Republican presidential candidate Nikki Haley reupped her call for a “new generational leader” on Saturday, as she and a growing field of 2024 GOP presidential candidates attempt to separate themselves from former President Trump.
“We’ve got to start doing this in a way that we can win a general election,” Haley said at Sen. Joni Ernst’s (R-Iowa) annual Roast and Ride fundraiser in Des Moines. “It’s time for a new generational leader.”
“We’ve gotta leave the baggage and negativity behind,” she continued. “We’ve got a country to save.”
The former South Carolina governor and U.S. ambassador to the United Nations has made age and mental fitness a key issue in her campaign.
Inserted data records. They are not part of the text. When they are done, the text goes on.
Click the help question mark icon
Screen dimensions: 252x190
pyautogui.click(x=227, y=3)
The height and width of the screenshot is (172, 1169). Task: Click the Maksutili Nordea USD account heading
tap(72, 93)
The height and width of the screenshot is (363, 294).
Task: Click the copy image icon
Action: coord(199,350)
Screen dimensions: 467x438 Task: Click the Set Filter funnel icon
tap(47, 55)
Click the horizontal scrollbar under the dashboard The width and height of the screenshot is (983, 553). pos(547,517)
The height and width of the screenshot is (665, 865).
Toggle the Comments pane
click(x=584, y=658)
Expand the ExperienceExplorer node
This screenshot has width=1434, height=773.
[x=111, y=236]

She has repeatedly called for “mental competency tests” for politicians over 75 years old, taking aim at both 76-year-old Trump and 80-year-old President Biden.
“We’re ready — ready to move past the stale ideas and faded names of the past,” Haley said at a campaign rally in February. “And we are more than ready for a new generation to lead us into the future.”
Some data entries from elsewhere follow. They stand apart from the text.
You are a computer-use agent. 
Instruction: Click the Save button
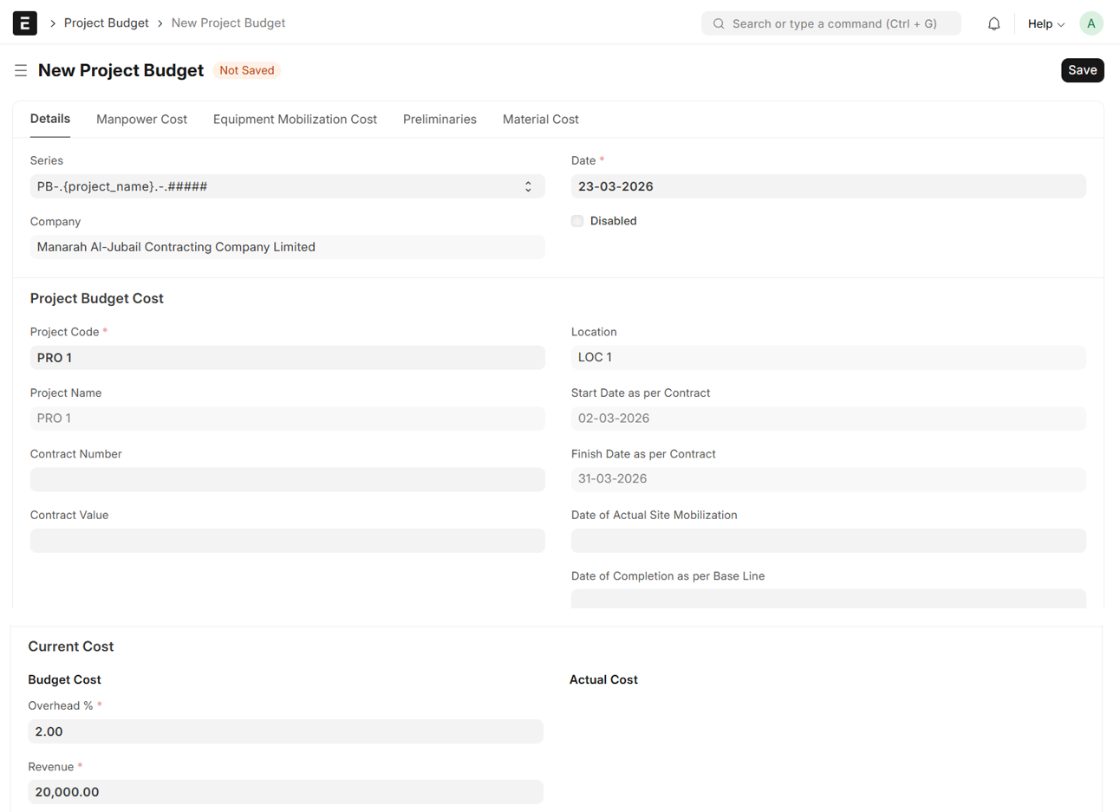pos(1082,70)
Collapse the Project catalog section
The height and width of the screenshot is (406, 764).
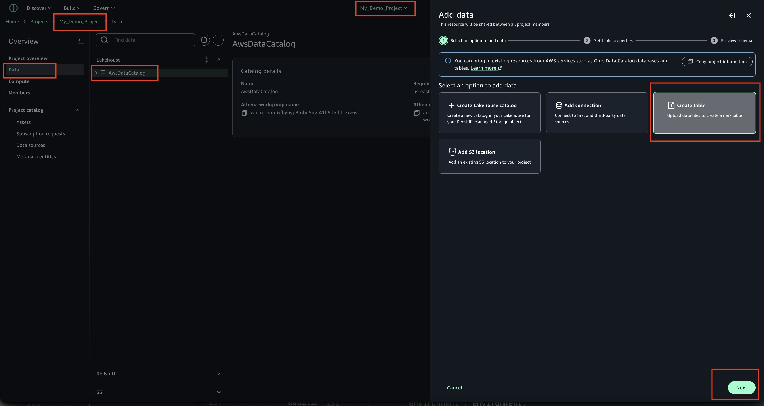tap(78, 110)
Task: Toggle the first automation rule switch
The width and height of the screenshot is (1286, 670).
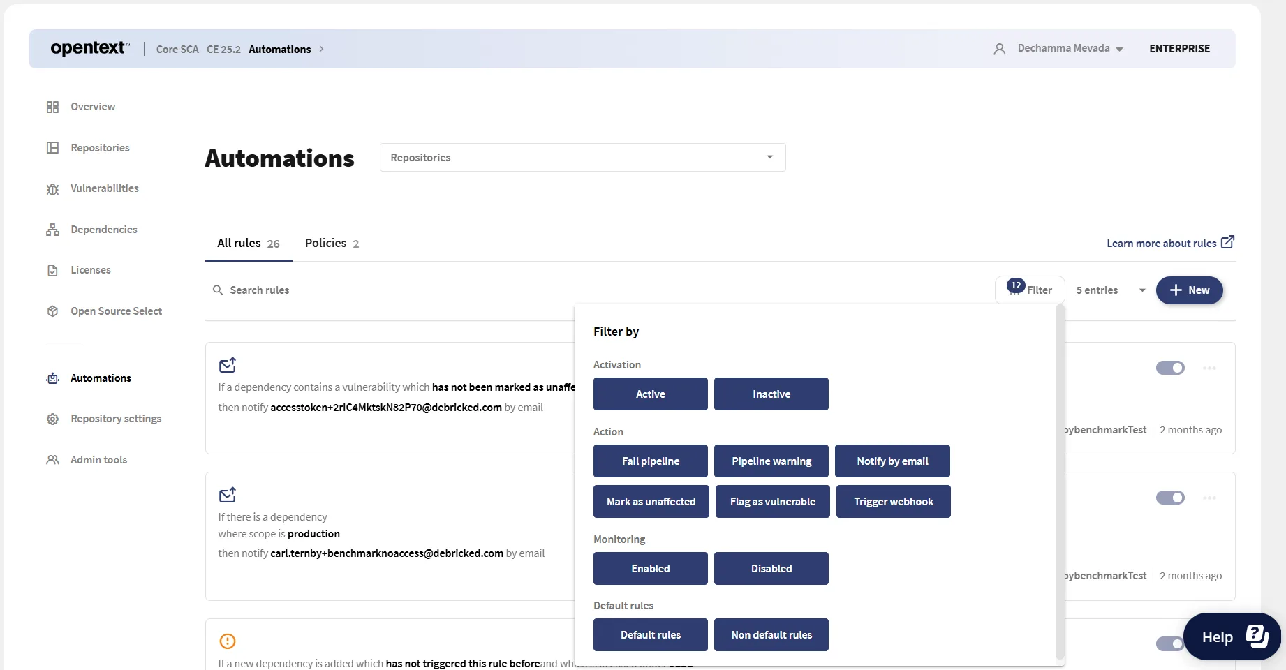Action: (x=1169, y=368)
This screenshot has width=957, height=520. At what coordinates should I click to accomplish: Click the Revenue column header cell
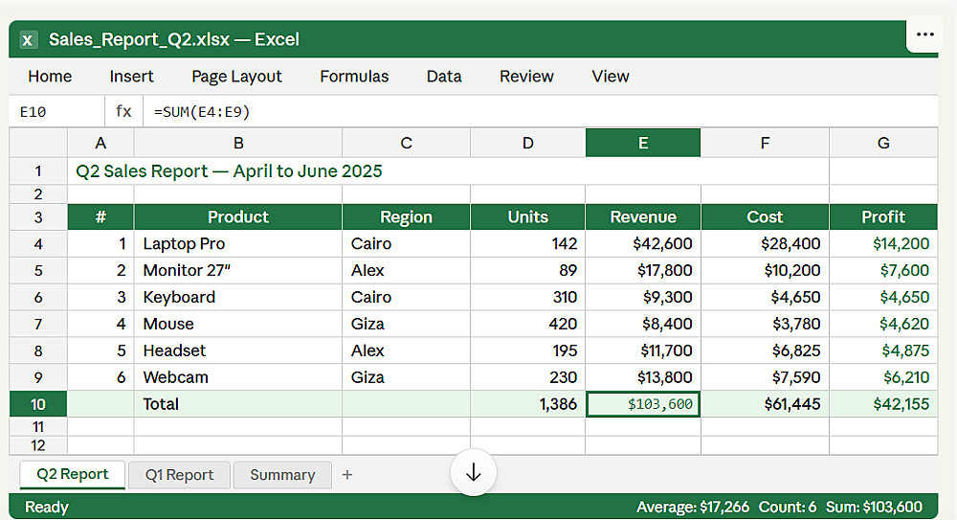tap(643, 217)
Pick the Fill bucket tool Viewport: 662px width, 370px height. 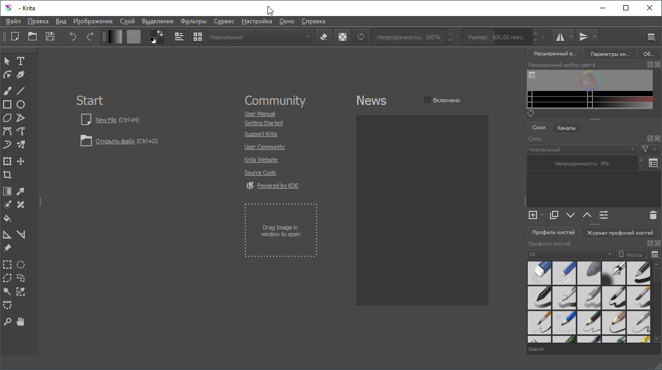point(7,218)
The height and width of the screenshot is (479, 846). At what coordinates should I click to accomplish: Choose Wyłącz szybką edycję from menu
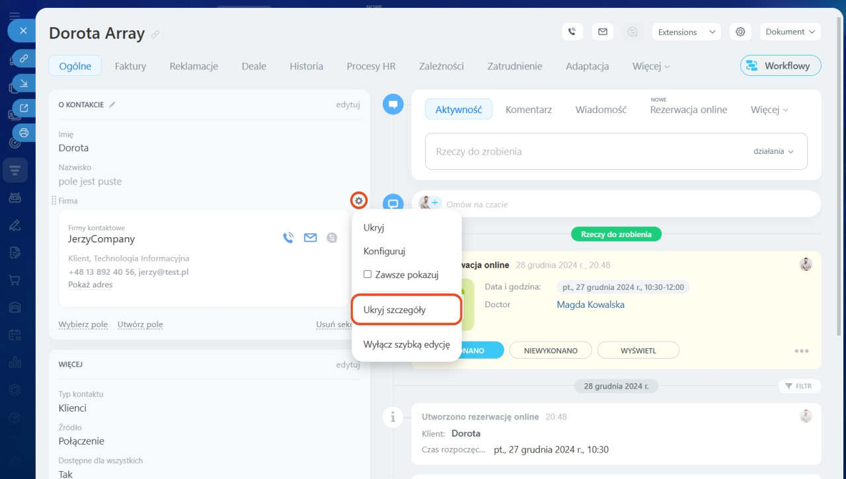[x=406, y=344]
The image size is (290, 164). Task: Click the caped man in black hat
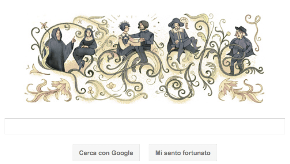pos(240,50)
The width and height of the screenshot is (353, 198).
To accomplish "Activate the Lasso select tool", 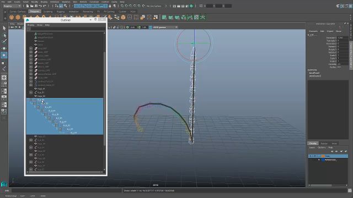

She has previously used the concept of “new generational leadership” to separate herself from Trump, who is polling well ahead of the rest of the Republican field.
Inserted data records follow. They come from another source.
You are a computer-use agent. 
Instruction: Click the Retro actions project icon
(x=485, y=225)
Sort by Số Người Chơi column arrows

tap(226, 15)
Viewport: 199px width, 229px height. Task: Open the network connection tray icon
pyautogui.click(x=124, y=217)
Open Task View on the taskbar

“Look at everything that’s wrong in this country and tell me we don’t need new leadership,” she told Fox News host Sean Hannity, when asked about her differences with the former president. “But the difference is we need new generational leadership. We have to leave the status quo.”
“We have to leave this chaos behind and we’ve gotta start talking about the future,” she added at the time.
Haley has also taken the most direct aim at Biden’s age, suggesting that it is unlikely that “he would make it to 86 years old” — the age he would be at the end of a second term.